A BLACKPOOL teenager faces an overnight curfew and ban on entering the grounds of a local school after a landmark court order last week.
The anti-social behaviour order (ASBO) against 16-year-old Sunshine Wood, of Powell Avenue, South Shore, is only the second full order nationwide, and the first in Lancashire.
Police say the restrictions, which will come into force after Wood ends a 16-month custodial sentence for threatening behaviour and various motoring offences, will have a 'profound impact' on the quality of life for people living in the area.
The case is a first because, so far, only interim ASBOs -- covering the period between a first court appearance and a later full hearing -- have been made by Lancashire's courts.
On Thursday (February 27) Blackpool magistrates granted an application by police for an ASBO prohibiting Wood from:
causing harassment, alarm or distress or inciting others to do so;
interfering with motor vehicles;
entering any car park unless accompanied by an adult over 21 with a full UK driving licence or a member of the Youth Offending Team (YOT);
driving any motor vehicle until he holds a full UK driving licence;
being conveyed in a motor vehicle unless the driver is an adult over 21 with a full UK driving licence or a member of the YOT;
going outside between 9pm and 7am;
entering the grounds of St George's High School;
communicating or associating with two other named teenage boys.
Magistrates said they considered the ASBO was necessary in view of Wood's unlawful and dangerous driving, taking of cars, fighting and threatening other people including children.
The decision was welcomed by Blackpool Police.
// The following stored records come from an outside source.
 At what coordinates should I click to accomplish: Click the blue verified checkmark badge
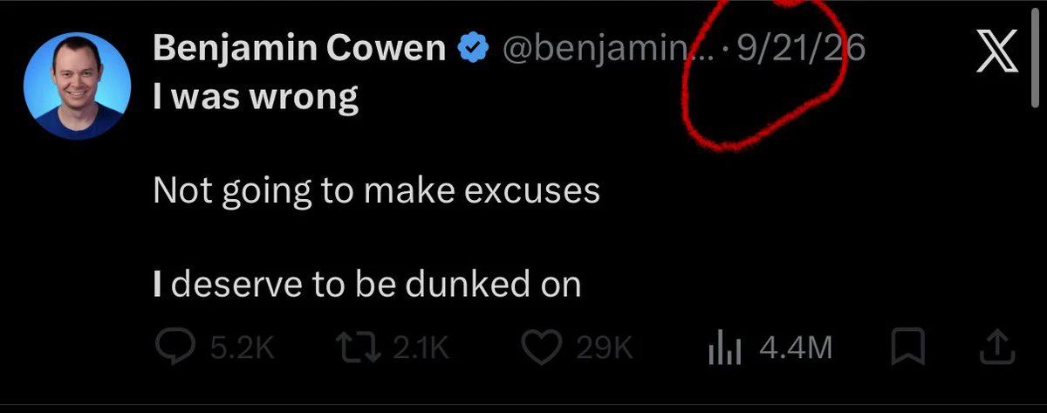click(x=473, y=50)
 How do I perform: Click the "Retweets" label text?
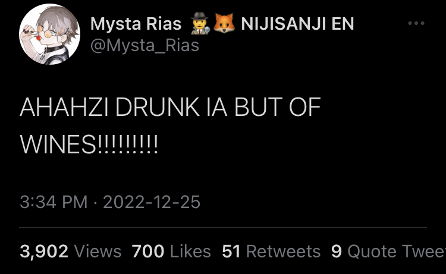pyautogui.click(x=283, y=251)
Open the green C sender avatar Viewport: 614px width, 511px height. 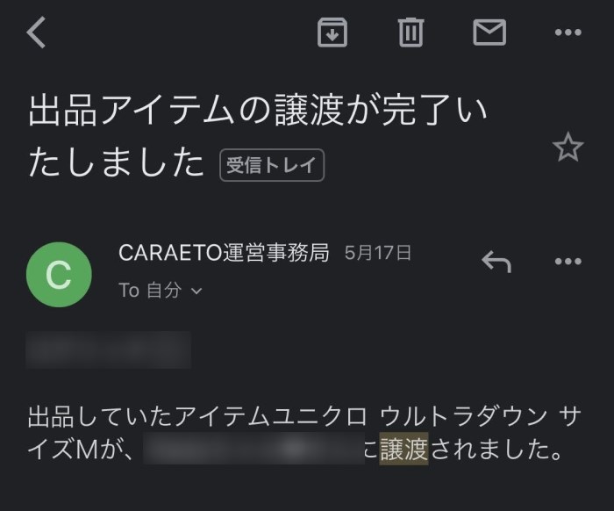pyautogui.click(x=59, y=275)
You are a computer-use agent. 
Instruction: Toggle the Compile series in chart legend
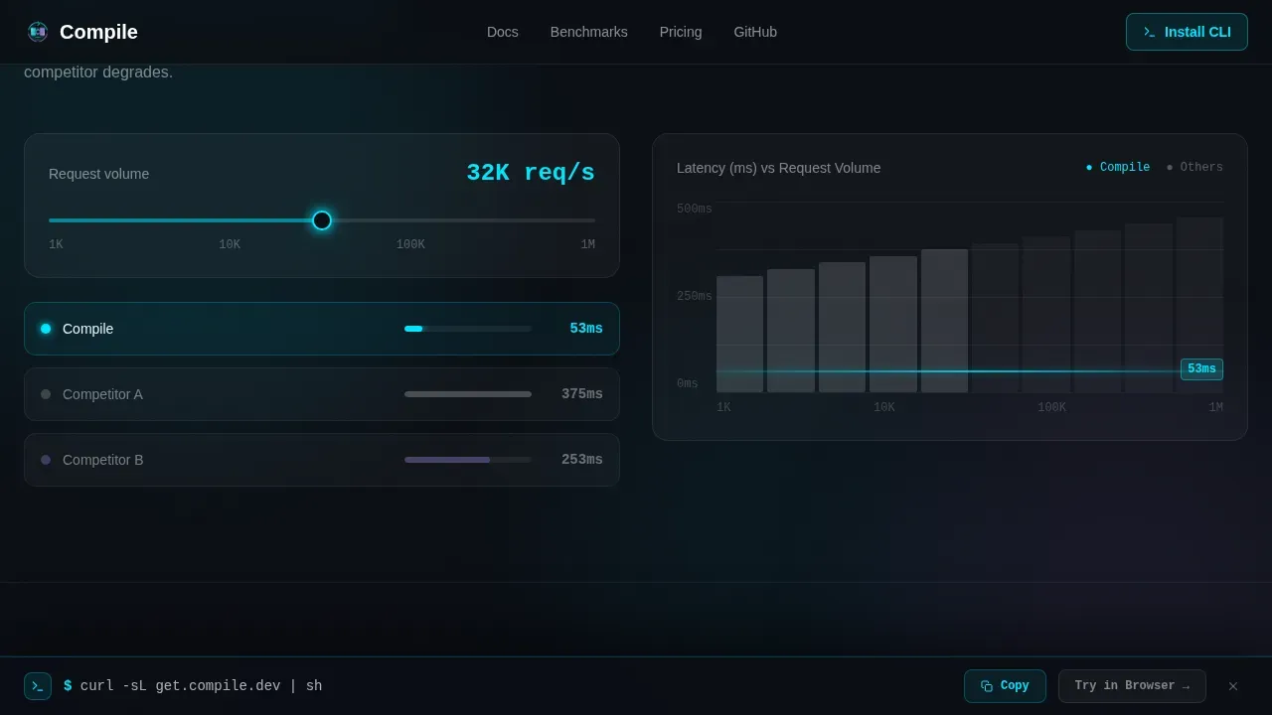(1118, 168)
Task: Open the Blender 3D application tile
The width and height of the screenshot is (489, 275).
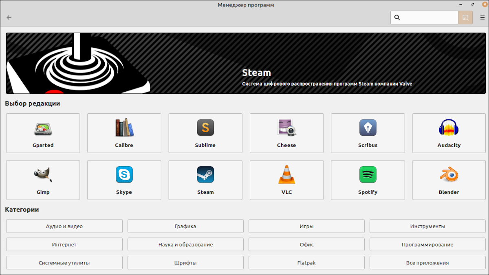Action: click(x=449, y=180)
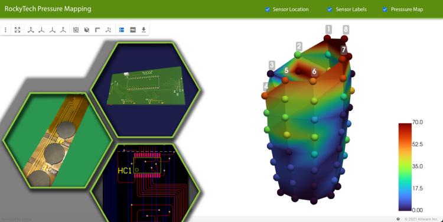Screen dimensions: 443x222
Task: Uncheck the Sensor Labels checkbox
Action: (x=330, y=9)
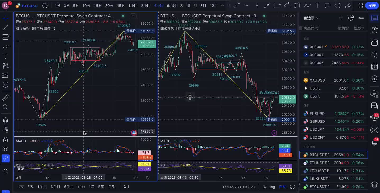
Task: Click the magnet mode icon
Action: 5,120

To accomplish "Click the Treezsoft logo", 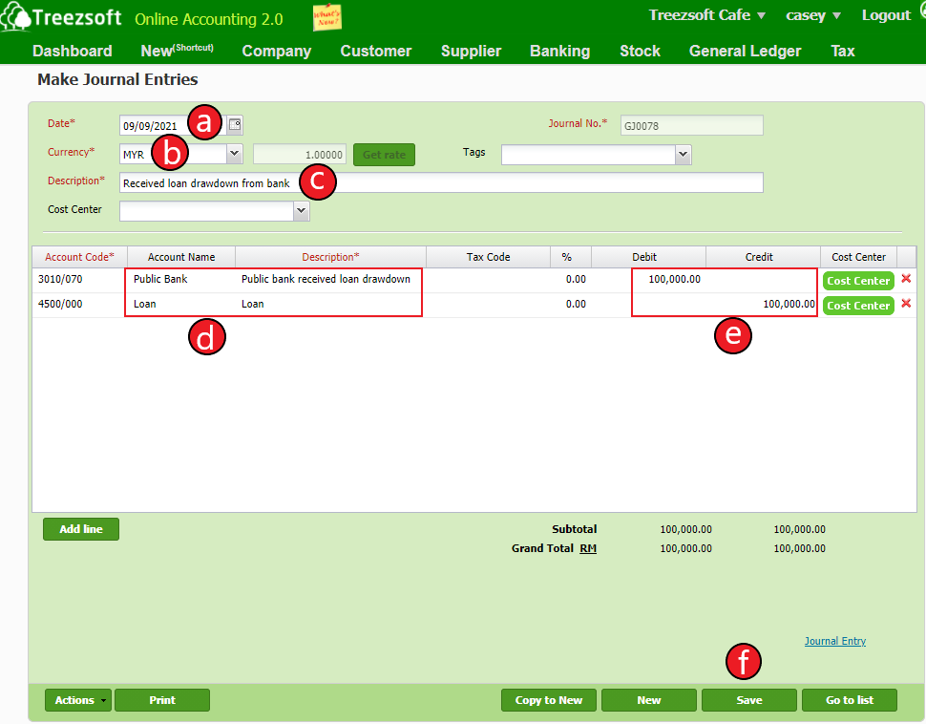I will click(62, 18).
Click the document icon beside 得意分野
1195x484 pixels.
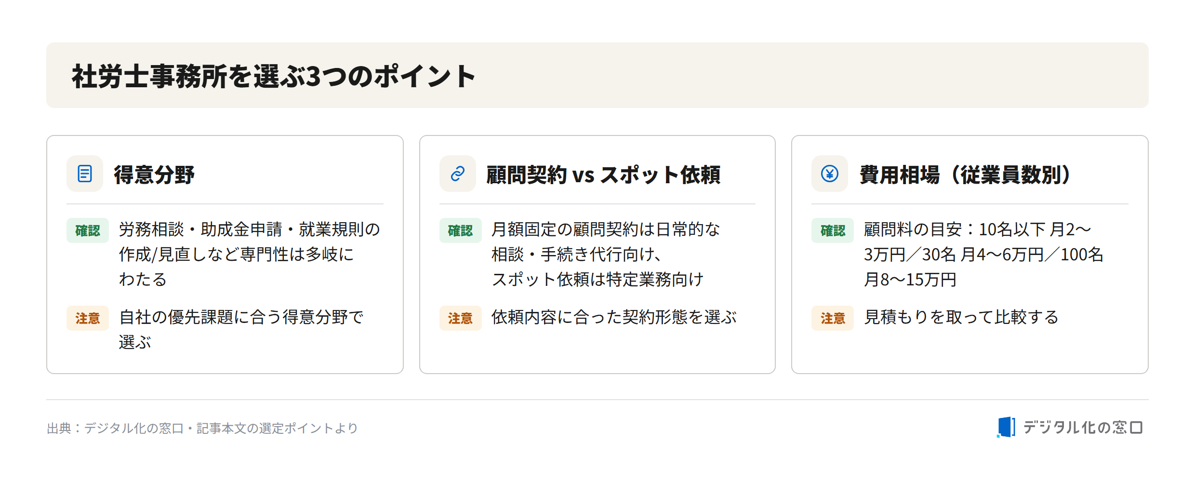(x=85, y=174)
PC Michael Keeling-Barrand, officer in Sunshine Wood's case, said: "It will have a profound impact upon the whole area. People who live there will hopefully have a much better quality of life because of this now."
He hoped the ASBO would deter others from committing anti-social behaviour, adding: "We can keep tabs on his Wood's life until he's around 20.
"If he breaches the ASBO the full weight of criminal law will come to bear on him."
A bid to impose reporting restrictions, which would have prevented the media from naming Wood or publishing details of his identity, was rejected by magistrates after representations from The Citizen.